A metal is a material that, when freshly prepared, polished, or fractured, shows a lustrous appearance, and conducts electricity and heat relatively well. In metallurgy, a metal is an element that readily forms cations and has metallic bonds. Metallic elements are sometimes grouped together based on their physical properties into metalloids and metals. A metal may be a chemical element such as iron; an alloy such as stainless steel; or a compound such as mercury.
The three primary classifications of metals are the transition metals, main group (or native) metals, and rare earth metals. The first two groups show similar properties – they form alloys with other metals (and in some cases nonmetals), conduct heat and electricity easily, and have high melting points and densities. The rare earths generally have very different properties from the other two groups: They tend to be much harder than either transition or main group metals; they are poor conductors of heat but good electrical insulators; many have very low melting points; they usually exist in nature only in compounds rather than in pure form; their density varies widely.
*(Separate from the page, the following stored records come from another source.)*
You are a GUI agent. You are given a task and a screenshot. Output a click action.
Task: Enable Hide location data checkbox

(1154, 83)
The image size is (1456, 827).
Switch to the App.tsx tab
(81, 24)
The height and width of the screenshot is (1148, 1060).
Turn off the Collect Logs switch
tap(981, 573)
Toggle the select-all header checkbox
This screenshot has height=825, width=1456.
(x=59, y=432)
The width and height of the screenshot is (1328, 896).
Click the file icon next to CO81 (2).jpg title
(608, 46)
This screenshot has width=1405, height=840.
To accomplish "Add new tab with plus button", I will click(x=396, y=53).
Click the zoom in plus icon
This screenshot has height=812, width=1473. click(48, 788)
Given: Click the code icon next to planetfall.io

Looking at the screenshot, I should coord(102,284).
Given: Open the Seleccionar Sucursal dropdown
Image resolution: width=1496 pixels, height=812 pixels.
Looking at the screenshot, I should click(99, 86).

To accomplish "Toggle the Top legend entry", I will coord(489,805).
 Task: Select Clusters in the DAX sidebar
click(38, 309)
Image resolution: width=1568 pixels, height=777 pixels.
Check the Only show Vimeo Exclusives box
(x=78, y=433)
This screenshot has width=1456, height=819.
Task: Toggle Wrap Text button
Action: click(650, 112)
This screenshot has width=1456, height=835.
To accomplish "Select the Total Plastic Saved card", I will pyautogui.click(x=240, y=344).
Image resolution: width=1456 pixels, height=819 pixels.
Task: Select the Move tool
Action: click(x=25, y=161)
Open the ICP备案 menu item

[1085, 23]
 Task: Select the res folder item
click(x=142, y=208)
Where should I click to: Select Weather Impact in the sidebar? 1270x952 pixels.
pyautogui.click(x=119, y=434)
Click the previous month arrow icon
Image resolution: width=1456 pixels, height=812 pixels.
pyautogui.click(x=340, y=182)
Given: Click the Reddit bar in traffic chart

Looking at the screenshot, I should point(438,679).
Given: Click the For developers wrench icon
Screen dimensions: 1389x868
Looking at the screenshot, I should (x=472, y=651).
Each of these classifications can be further subdivided into subclasses based on additional shared physical or chemical characteristics.
The term “metal” is derived from the Latin word “metallum” which means “mine” or “quarry”. The Latin word probably originated from the Etruscan word “metal”, which was found on objects dating back to 2500 BC. Metals were known in antiquity, but their discovery came late compared to that of other materials because they required smelting at high temperatures for extraction. Some early examples of smelted metal objects include copper beads dating back to 8700 BC found in Anatolia (modern Turkey) and bronze tools dating back to 3400 BC found in modern-day Romania.
The first systematic classification of the metallic elements was published by Johann Wolfgang Döbereinerin 1829, who grouped them by similarities in their analytical chemistry results. This led to inconsistencies between his systemand Mendeleev’s periodic table when it was published just nine years later, so Doberer’s nomenclatureis not used today. However, his work did contribute to our current understandingof how certain elements behave chemically because he observed trends withinhis groups that were later explained using quantum mechanics. For example: alkali metals always lose one electron when forming cations while chalcogens always gain two electrons when forming anions.